→ PROBLEM TO WORK ON
Give back exactly the lines from the one holding "The height and" to the last line of the entries, both included, and nothing more.

→ INPUT
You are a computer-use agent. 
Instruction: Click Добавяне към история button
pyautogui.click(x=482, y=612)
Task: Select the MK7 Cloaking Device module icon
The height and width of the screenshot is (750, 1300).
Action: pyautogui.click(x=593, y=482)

→ ANSWER TO THE PROBLEM
The height and width of the screenshot is (750, 1300).
Action: pyautogui.click(x=593, y=482)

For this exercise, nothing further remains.